For Dr Lake this is the latest in a series of wake-up calls which suggest that urgent action is needed to prevent a public health calamity in the near future.
‘‘Here in the North-East we are not known for our low rates of obesity and healthy diets. In fact, we are known for the exact opposite, which is why this report has particular implications for our region,’’ says Dr Lake.
‘‘A lot of people think that cancer is something that you are fated to get, but in 40 per cent of cases this is due to lifestyle factors. That means there is an opportunity to control your lifestyle to reduce your risk of getting cancer,’’ she adds.
‘‘Just basic things like controlling your weight can be very significant. There are a whole range of health benefits if you take control of your weight, which also means your are taking control of your diet.’’ DOCTOR Lake says health professionals have been aware of the link between being overweight and having a higher risk of cancer for some time, but this new report made it crystal clear to the man and woman in the street.
‘‘A lot of people do not associate being overweight with cancer but this report shows a very strong causal link, particularly for women.’’ While she hopes this might change attitudes, she fears that unless we make it easier to buy healthier food this will not have a significant effect.
‘‘I think Joe and Joanna Public live in a world where food is expensive and where trying to eat healthily is perceived as being expensive,’’ she says.
‘‘It is very easy to get quite unhealthy food but you often have to make more of an effort to get something more healthy.
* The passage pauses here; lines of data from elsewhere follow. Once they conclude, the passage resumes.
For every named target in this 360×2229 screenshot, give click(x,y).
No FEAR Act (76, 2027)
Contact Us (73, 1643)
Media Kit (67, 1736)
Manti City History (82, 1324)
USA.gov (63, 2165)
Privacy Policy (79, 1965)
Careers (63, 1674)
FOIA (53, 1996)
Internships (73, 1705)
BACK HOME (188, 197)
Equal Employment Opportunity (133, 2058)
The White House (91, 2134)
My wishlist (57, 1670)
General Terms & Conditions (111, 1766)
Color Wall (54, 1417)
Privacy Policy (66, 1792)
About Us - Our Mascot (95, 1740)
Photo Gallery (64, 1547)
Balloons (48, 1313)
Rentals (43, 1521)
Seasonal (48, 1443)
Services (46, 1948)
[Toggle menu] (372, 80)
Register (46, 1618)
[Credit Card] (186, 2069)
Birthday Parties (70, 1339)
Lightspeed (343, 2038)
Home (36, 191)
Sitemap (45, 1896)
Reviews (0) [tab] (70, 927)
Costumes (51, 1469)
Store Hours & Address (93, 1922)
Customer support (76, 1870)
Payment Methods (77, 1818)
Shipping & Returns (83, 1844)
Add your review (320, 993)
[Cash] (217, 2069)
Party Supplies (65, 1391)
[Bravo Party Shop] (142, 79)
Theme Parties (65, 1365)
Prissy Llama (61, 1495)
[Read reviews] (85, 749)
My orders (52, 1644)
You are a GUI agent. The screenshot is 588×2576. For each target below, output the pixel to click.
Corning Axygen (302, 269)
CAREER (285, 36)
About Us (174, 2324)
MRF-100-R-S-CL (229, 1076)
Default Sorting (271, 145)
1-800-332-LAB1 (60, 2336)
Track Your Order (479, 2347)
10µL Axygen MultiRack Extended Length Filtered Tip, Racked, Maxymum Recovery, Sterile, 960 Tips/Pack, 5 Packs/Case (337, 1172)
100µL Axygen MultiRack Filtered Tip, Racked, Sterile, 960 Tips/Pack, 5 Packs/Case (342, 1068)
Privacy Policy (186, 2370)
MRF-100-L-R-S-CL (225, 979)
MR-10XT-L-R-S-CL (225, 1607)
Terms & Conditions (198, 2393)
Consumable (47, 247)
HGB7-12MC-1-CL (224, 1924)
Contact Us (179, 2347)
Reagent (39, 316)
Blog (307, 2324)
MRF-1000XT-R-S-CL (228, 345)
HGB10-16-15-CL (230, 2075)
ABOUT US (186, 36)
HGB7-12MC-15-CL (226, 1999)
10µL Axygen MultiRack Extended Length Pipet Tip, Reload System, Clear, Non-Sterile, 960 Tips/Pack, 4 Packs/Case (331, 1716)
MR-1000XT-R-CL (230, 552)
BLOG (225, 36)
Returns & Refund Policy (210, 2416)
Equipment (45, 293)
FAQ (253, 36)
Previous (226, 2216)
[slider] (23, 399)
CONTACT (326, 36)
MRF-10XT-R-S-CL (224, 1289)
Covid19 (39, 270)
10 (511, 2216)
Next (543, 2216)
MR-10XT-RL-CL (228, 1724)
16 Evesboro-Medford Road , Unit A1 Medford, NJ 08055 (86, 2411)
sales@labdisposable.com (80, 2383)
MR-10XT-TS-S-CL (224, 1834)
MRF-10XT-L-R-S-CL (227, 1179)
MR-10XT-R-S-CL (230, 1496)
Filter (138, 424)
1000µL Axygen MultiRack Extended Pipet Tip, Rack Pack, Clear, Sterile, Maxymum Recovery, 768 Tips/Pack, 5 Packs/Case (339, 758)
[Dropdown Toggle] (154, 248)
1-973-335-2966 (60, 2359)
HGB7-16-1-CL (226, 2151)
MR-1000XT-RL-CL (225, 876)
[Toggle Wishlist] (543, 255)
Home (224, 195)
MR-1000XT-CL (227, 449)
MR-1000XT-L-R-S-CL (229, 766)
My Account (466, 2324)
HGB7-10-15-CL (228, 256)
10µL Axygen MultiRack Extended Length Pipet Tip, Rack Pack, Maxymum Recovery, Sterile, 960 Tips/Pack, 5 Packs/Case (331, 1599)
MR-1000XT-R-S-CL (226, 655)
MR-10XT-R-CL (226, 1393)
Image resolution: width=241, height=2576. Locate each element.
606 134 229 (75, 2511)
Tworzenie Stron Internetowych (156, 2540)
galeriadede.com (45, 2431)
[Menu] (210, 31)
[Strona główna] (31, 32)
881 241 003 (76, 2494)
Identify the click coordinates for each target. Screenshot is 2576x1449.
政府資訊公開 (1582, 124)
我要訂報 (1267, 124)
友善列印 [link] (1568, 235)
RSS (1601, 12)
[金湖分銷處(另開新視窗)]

So it is about making choices but within the limits of our environment.’’ Dr Lake is under no illusion about the importance of individuals making healthy choices, but feels that they could be helped by changing the environment they live in: ‘‘Individuals certainly have a responsibility to make healthy choices but society has a responsibility to make the environment a healthier place.’’ The public health lecturer is worried that, if nothing changes, the outlook in the region is potentially disastrous: ‘‘Given our high rates of child obesity in the North-East, when those children become obese adults we are looking at phenomenal rates of cancer on top of a huge burden of diabetes.’’ This will place more and more of a burden on an already hard-pressed NHS, she adds.
Dr Lake argues that the Government needs to impose greater regulation on the food industry to ensure that healthier food is promoted in the same way as less healthy food and is just as available on the high street: ‘‘Companies are doing something by reformulating some of their products to reduce salt, sugar and fat but an awful lot more could be done.’’ She says while the Government is much more interested in personal responsibility ‘‘...I would argue that a lot of the time people are not able to make healthy choices.’’ Many people buy sandwiches for lunch but how many shops make it clear exactly what goes into the sandwich. ‘‘This is another wake-up call, let’s hope somebody takes some notice,’’ she adds.